Ask HN: Living in Bay Area - oemera

I'm a 22 year old programmer from Germany and at the moment I'm working as a programmer for a small web agency.
After works I'm a student and I'm studying BA Business Informatics (I really don't know if this is the correct term).
At the moment I have 2 years left for my graduation and I can't wait.<p>While I love some parts of Germany (employment protection, health insurance ect.) and being a german I feel like I don't belong here.
I sick of this officialism and all of that bad weather here. 
I hate it to wait until I can get my hands on something people in US are using quite a while (cause law in Germany is making it hard to get over here).
I'm tired that companies in Germany are developing new software with technologies which are older than me.<p>Because of all that and much more I'm thinking about moving to a place where I can have all that I couldn't have in Germany.
As I'm a daily hacker news reader I'm thinking about moving to the Bay Area cause I feel like all that cool hacker related things are happening there.
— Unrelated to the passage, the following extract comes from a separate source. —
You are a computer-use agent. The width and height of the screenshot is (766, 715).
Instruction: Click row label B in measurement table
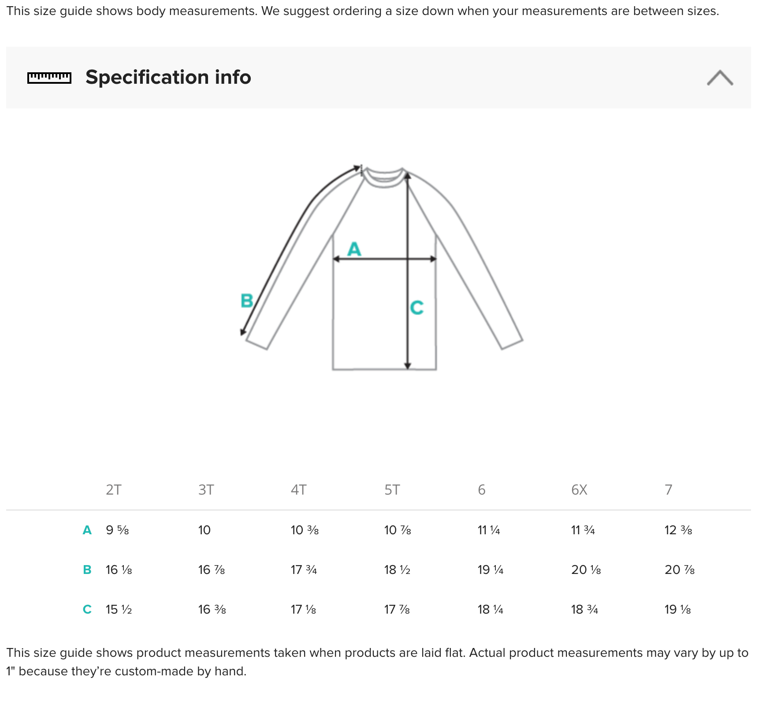click(x=87, y=570)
It's the heart of IT (right?).<p>However I don't know how living in Bay Area is like. I read about it a bit but everyone is talking about expenses.
I would love to hear a overall experience about living in the Bay Area? 
How is it like? What are hacker doing in there free times (except hacking)?
What are you doing with friends? Are you going to partys, hackathons?
What are you doing in your holidays? Are a lot of people surfing in Bay Area? (surfing was always a dream of mine)<p>Giving me a feeling about living in Bay Area / Silicon Valley could change my entire life cause this is really important to me.<p>Thank you.<p>Foot note: Sorry for my bad english. I'm working on it and please feel free to correct my text.
======
yaxdotcom
San Francisco is often described as the most cosmopolitan of American cities
(excepting NYC). You may find it similar to European cities in terms of
nightlife, cinema, cultural activities, and people's eclectic interests.
Relative to Europe or Canada, there is little government support of arts or
culture but that doesn't stop youth from innovating culture. So you'll find
interesting people and interesting activities for entertainment.
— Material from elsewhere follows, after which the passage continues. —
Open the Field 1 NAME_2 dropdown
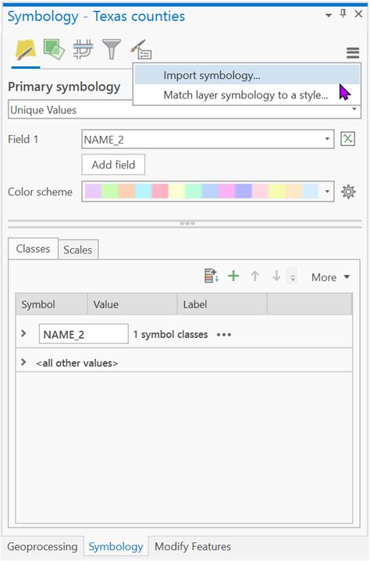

San Francisco (and Berkeley/Oakland, across the Bay) are centers for culture
and youth with adequate public transit and neighborhoods where rents are
relatively cheap. The Peninsula and South Bay (the location of Silicon Valley
companies) are suburban (wide expressways, shopping malls and office parks)
and compare poorly to SF in terms of cultural activities but offer many
opportunities for outdoor recreation. Californians tend to choose outdoor
activities for recreation (running, biking, hiking, motorcycles) and late-
night partying or club hopping often ends early for those who get up early for
outdoor recreation.

Not many people surf (not as many as Southern California or our neighbor Santa
Cruz but of course more than Europe!). It's an option if it's your dream.
Surfing for some is an activity on a free weekend or an early morning before
work (if the waves are good). For others, it is a lifestyle that leaves little
time for career pursuits.

It's often said that Americans work longer hours and spend less time enjoying
life than most Europeans (if enjoying life is defined as time spent with
friends, eating food, drinking, or cultural pursuits). If you work in a
startup company, that may be doubly true, as your peers will expect you to be
focused on the tasks that will lead to success. You may find that a day at
work in the Bay Area moving bits is not much different from the same in a
European city. After work hours, you'll be tired but you'll likely find time
to try a new restaurant or grab a beer with workmates or a roommate a few
times a week. Among entrepreneurs, you will probably not have much free time
on weekends and you should not expect holidays.

These are broad generalizations, of course, based on my own personal
experience, so suitable only for stimulating thought and discussion. Your
mileage may vary.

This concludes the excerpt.